Summers they all went to Maine with Miss Mathilda in a drawingroom. George and Eveline slept in the upper and Adelaide and Margaret slept in the lower; Miss Mathilda was trainsick and didn’t close her eyes all night on the sofa opposite. The train went rumblebump chug chug and the trees and houses ran by, the front ones fast and those way off very slow and at night the engine wailed and the children couldn’t make out why the strong nice tall conductor was so nice to Miss Mathilda who was so hateful and trainsick. Maine smelt all woodsy and mother and father were there to meet them and they all put on khaki jumpers and went camping with Father and the guides.

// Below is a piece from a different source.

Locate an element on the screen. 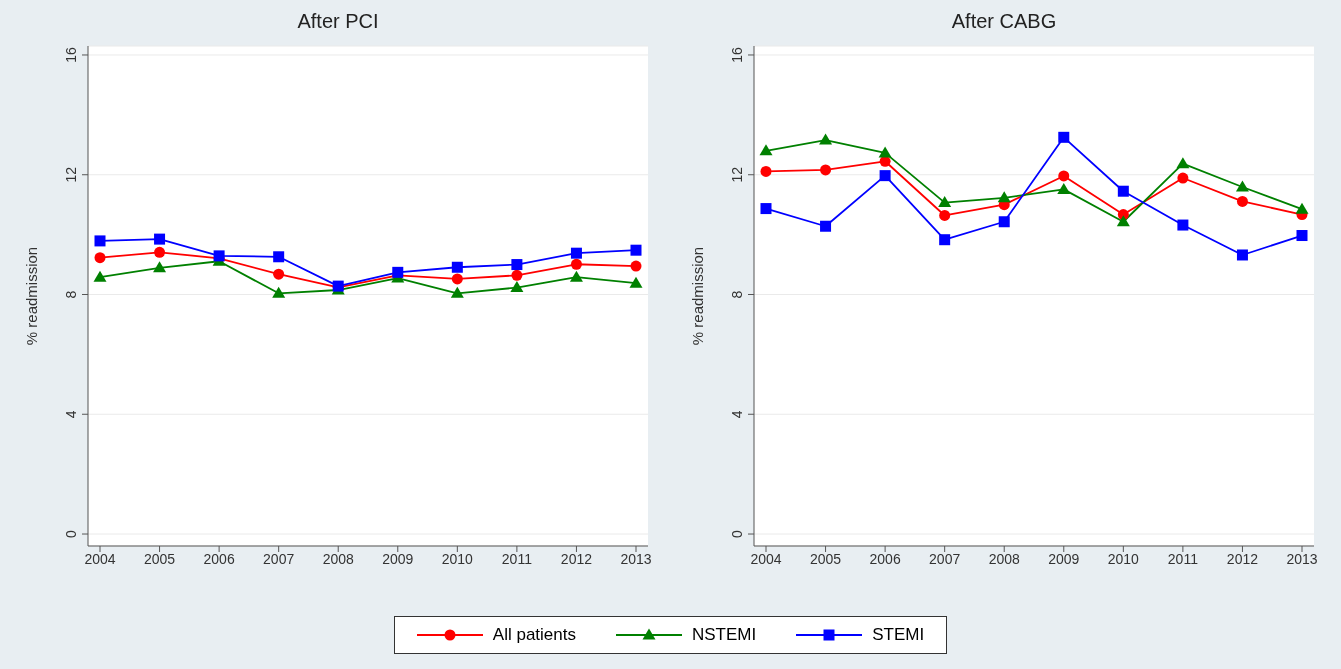  chart-title: After PCI is located at coordinates (338, 22).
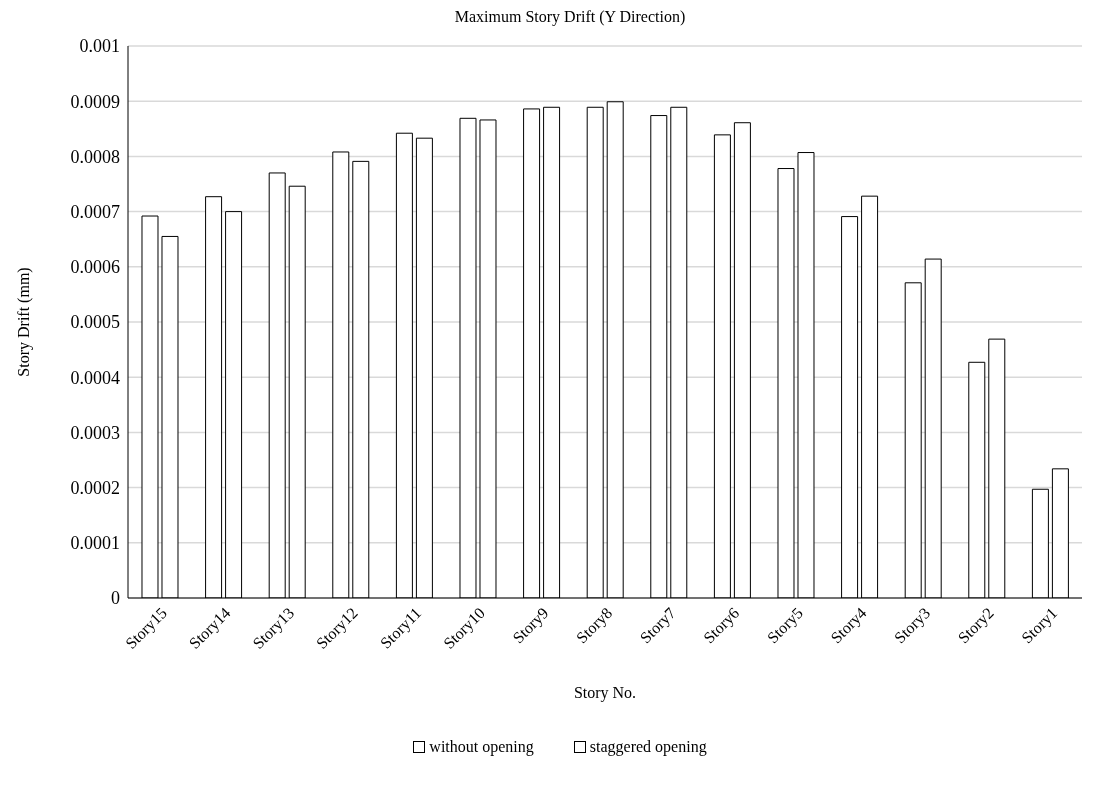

It was Eveline who learned to swim quicker than anybody.

Going back to Chicago it would be autumn and Mother loved the lovely autumn foliage that made Miss Mathilda feel so traurig on account of winter coming on, and the frost on the grass beyond the shadows of the cars out of the trainwindow in the morning. At home Sam would be scrubbing the enamel paint and Phoebe and Miss Mathilda would be putting up curtains and the nursery would smell traurig of mothballs. One fall Father started to read aloud a little of the Ideals of the King every night after they were all tucked into bed. All that winter Adelaide and Margaret were King Arthur and Queen Whenever. Eveline wanted to be Elaine the Fair, but Adelaide said she couldn’t because her hair was mousy and she had a face like a pie, so she had to be the Maiden Evelina.

The Maiden Evelina used to go into Miss Mathilda’s room when she was out and look at herself for a long time in the lookingglass. Her hair wasn’t mousy, it was quite fair if only they would let her have it curly instead of in pigtails and even if her eyes weren’t blue like George’s they had little green specks in them. Her forehead was noble. Miss Mathilda caught her staring like that into the mirror one day.

“Look at yourself too much and you’ll find you’re looking at the devil,” said Miss Mathilda in her nasty stiff German way.